__EXERCISE DESCRIPTION__:
Resume the interview about the years with Whitney Houston and carry it on from its last line. The data after it is separate from the interview.

BEGIN PASSAGE PROVIDED

Oh yeah. Lisa has been my Rock of Gibraltar. She let me know that she loved and cared about me, but that I needed to help myself.
She gave me shelter and a place to hide, because when you feel like that, you just want to be alone. So it was a dark time for me, but she got out of my way, and just let me crawl until I climbed back up.
You consciously left the entertainment industry, and went to work in a tennis club and on a farm, where you picked fruit. What was that like?
Manning the desk at the tennis club wasn’t for me, you know? But I loved the farm. No-one knew me, and I loved being outdoors. I stayed the entire that summer season and I got a lot of asparagus. I love asparagus to this day!
Shortly before Whitney died, you gave away some of the mementoes of your time together. I wondered what you parted with, and what you decided to keep?
I presented a lot of gold and platinum discs to the Whitney Houston Academy of Performing Arts, which is the grammar school that she attended. But I kept the plaques for The Star Spangled Banner and her first single, You Give Good Love. And I kept letters from people around the world, heads of state like Nelson Mandela. All my tour books I kept, you know, different notes, And the Bible Whitney gave me, I kept.

END PASSAGE PROVIDED
BEGIN INFORMATION PROVIDED

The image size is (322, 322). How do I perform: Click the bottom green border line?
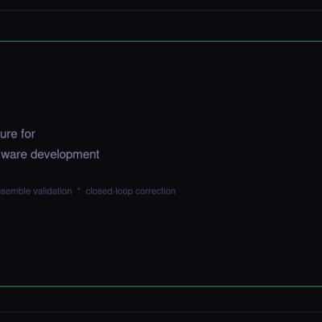161,287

END INFORMATION PROVIDED

__RESPONSE FOR THIS EXERCISE__:
Do you still listen to her music?
After I left the company, I didn’t listen to her music for a while. And then one day I listened to Exhale. which was one of my mother’s favourites. And then I played The Greatest Love Of All for my daughter and she she loved it. I mean, I found her playing it in her room on her Alexa. And so, lately, you know, I have a couple of favourites including the Preacher’s Wife.
So it’s mainly the gospel songs?
Oh, yeah. I mean, I listen to a lot of gospel music, and even if it’s not the Preacher’s Wife, it is the gospel music that Whitney played – like Fred Hammond, Yolanda Adams, Persuaded, Through The Storm. She loved gospel music. It’s the music she loved to sing most.